Frédéric Makowiecki, No. 911 Porsche North America Porsche 911 RSR: “The beginning of the stint was difficult for me to put temperature in the tire but it was very consistent and quick at the end. When we got up to fight for the podium the second Corvette was a lap down and did not respect the blue flag. We lost three or four laps that we were not able to use to fight with the lead Corvette at the end.”
The No. 912
While the quickest in qualifying of the three Porsche 911 RSRs, you can’t beat bad luck. On the first lap, starting driver Richard Lietz was hit by the No. 4 Corvette pushing the car into the wall damaging the right-front wheel hub and power steering system. Even with super quick repairs in pit lane, the team couldn’t make up enough ground in the super short race and finished in eighth-place as they passed under the checkered flag.

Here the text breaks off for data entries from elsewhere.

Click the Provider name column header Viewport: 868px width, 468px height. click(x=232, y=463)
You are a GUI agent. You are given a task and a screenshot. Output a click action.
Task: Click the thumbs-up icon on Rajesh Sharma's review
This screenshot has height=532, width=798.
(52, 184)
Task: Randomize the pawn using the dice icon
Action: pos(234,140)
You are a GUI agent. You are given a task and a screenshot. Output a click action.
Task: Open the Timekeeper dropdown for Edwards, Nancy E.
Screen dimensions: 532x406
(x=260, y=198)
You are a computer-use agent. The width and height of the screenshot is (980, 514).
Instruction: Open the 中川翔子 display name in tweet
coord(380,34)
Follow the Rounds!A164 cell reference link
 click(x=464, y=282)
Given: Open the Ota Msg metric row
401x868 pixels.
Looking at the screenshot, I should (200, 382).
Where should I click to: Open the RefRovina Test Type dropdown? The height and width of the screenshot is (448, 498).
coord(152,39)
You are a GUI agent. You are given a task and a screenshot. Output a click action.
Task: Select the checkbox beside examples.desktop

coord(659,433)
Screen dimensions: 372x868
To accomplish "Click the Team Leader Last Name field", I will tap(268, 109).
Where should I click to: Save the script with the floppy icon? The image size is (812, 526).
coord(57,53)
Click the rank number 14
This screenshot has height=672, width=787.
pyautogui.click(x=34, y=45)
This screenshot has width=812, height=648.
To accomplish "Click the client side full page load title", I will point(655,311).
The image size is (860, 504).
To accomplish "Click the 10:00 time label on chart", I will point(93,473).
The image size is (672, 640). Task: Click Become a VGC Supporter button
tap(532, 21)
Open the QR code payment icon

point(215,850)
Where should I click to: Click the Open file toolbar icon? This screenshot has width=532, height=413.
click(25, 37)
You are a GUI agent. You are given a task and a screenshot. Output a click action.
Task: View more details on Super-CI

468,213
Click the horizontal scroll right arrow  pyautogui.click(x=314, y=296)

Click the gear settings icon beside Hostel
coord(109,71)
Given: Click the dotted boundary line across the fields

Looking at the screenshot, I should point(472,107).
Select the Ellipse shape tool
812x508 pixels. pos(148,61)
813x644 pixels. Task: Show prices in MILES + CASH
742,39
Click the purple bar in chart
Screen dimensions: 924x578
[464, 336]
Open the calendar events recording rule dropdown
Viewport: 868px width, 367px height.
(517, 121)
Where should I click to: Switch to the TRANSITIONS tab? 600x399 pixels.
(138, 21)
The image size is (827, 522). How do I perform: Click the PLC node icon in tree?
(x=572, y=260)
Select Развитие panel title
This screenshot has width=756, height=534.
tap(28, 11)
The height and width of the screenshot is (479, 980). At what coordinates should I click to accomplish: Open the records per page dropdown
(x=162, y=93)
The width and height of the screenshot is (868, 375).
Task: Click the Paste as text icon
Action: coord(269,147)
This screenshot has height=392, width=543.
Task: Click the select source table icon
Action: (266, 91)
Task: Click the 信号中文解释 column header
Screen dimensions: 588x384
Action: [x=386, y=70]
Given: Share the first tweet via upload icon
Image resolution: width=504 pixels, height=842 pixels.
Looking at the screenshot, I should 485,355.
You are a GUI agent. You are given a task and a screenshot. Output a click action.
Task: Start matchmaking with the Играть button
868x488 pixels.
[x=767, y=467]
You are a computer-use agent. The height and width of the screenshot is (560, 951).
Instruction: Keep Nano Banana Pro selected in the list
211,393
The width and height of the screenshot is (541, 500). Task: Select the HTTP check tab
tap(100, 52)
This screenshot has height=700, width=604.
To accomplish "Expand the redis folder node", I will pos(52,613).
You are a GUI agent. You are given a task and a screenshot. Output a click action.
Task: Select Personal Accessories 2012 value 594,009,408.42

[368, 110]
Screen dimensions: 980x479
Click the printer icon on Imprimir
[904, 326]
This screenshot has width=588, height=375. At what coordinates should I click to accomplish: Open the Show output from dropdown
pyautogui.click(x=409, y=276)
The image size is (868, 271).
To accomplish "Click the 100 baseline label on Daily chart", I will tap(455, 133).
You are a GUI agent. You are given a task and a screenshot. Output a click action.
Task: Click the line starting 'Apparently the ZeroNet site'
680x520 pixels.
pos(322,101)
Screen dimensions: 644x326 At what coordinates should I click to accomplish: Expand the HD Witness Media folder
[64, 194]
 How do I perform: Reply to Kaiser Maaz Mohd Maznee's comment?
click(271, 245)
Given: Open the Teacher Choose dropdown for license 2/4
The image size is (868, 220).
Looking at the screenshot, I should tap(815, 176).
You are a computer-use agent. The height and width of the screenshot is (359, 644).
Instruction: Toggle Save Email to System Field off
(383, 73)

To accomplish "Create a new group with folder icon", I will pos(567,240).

Richard Lietz, No. 912 Porsche North America Porsche 911 RSR: “I moved up on the side of the Corvette. I gave him room but he did not give me room. There was big damage to the car so the only possibility left was to finish the race and we did that. It is a shame for the team.”
Team Falken Tire
The No. 17 Team Falken Tire Porsche 911 RSR, shared by Porsche factory driver Wolf Henzler (Germany) and Falken Tire works pilot Bryan Sellers (Braselton, Georgia), finished sixth in class.
GT Le Mans Results
1. No. 25 Bill Auberlen (USA)/Dirk Werner (Germany), BMW Z4 GTE – 76 laps
2. No. 62 Pierre Kaffer (Germany)/Giancarlo Fisichella (Italy), Ferrari F458 Italia – 76 laps
3. No. 3 Jan Magnusson (Denmark)/Antonio Garcia (Spain), Chevrolet Corvette C7-R – 75 laps
4. No. 911 Frédéric Makowiecki (France)/Patrick Pilet (France), Porsche 911 RSR – 75 laps
5. No. 24 John Edwards (USA)/Lucas Luhr (Germany), BMW Z4 GTE – 75 laps
6. No. 17 Wolf Henzler (Germany)/Bryan Sellers (USA) Porsche 911 RSR – 75 laps
7. No. 4 Oliver Gavin (GB)/Tommy Milner (USA), Chevrolet Corvette C7-R – 74 laps
8. No. 912 Jörg Bergmeister (Germany)/Richard Lietz (Austria), Porsche 911 RSR – 60 laps
A two-hour broadcast of yesterday’s race can be seen Sunday, April 19 on FOX Sports 1 beginning at 4 p.m. ET. The next round of the TUDOR Championship is the two-hour, 45-minute, Continental Tire Monterey Grand Prix at Mazda Raceway Laguna Seca on May 3.